Geoffrey Teale wrote:

> If I write some emacs lisp code does the way emacs deals with that code 
> at runtime mean that the code must always be under the GPL?
>
> Or to put it another way...
>
> Does doing (require 'foo.el) link the code into emacs in such a way that 
> foo.el must be licensed under the GPL.

I don't really know, but this seems like an important question that
should have a clear answer.

This GPL FAQ seems very relevant, if we consider Emacs as an
interpreter for the Emacs Lisp programming language:

http://www.gnu.org/licenses/gpl-faq.html#IfInterpreterIsGPL

   If a programming language interpreter is released under the GPL,
   does that mean programs written to be interpreted by it must be
   under GPL-compatible licenses?

I think it's clear that you don't need to license under the GPL
specifically. But you may need to use a GPL-compatible license.

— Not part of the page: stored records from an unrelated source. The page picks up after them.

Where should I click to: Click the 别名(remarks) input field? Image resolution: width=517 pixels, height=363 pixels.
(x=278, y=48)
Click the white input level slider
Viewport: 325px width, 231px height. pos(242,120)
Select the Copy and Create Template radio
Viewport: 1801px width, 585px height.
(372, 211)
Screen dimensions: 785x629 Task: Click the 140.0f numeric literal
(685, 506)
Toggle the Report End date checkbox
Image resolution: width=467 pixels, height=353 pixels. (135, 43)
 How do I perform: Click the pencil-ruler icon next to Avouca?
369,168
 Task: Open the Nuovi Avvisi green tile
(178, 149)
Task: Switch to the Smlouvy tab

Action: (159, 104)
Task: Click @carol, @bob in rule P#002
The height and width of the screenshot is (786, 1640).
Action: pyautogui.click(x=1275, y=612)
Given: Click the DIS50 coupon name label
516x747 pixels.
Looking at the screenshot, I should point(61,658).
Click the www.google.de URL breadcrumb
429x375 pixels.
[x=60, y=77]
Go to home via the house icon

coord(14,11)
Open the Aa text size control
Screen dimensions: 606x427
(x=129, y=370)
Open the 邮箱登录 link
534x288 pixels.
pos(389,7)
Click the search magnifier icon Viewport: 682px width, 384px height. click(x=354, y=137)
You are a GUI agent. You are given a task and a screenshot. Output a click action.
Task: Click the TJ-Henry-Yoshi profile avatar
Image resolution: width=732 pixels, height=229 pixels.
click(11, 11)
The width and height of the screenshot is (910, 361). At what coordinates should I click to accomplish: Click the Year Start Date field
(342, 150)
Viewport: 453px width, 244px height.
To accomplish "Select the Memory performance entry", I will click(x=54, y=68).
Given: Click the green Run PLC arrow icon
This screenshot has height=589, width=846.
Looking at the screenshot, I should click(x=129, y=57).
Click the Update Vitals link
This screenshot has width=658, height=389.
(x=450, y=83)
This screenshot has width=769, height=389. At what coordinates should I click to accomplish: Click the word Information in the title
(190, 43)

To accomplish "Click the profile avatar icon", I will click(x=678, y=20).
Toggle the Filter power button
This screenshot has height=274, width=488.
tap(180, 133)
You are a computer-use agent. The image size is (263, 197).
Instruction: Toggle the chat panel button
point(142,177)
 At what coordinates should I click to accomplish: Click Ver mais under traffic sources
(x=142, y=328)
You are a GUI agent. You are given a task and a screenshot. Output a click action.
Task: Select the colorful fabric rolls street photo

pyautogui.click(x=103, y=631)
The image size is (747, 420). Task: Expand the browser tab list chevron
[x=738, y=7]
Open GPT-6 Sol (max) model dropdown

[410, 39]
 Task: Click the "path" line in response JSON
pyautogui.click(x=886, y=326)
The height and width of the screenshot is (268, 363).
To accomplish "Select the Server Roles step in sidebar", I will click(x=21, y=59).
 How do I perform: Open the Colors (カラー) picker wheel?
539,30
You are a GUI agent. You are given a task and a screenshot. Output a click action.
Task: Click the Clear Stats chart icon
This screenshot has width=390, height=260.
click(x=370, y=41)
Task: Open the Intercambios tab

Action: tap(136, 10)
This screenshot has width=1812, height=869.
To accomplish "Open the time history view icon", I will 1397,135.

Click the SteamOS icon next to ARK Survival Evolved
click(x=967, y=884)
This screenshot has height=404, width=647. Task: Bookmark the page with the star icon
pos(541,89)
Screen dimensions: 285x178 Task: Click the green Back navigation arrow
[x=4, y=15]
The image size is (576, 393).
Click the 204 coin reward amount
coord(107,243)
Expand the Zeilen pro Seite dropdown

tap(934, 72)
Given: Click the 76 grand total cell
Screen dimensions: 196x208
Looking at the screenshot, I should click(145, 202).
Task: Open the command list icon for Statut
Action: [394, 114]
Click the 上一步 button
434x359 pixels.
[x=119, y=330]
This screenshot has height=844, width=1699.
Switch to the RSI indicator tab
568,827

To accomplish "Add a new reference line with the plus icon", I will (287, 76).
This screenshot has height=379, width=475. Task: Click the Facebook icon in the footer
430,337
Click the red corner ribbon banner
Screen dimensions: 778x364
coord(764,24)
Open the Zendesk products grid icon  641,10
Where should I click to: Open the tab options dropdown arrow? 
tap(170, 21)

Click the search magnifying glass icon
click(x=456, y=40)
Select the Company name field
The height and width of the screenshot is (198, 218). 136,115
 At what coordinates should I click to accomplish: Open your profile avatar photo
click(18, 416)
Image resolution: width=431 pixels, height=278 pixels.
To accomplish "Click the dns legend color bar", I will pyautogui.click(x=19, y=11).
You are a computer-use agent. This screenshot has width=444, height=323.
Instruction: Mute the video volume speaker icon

Trying to interpret the answer to that FAQ, it would seem that if you
just write some "pure" Emacs-lisp, you can use whatever license you
like. But if you use any GPL'd elisp libraries, then you need to use a
GPL-compatible license. This raises the question of what we consider
part of the Emacs lisp "language", and what we consider an "extension"
provided by a "library". Perhaps anything not dumped with Emacs is a
"library"? Which means that the requirements could change if a package
starts to be dumped with Emacs...

Can someone give a clear answer to this question?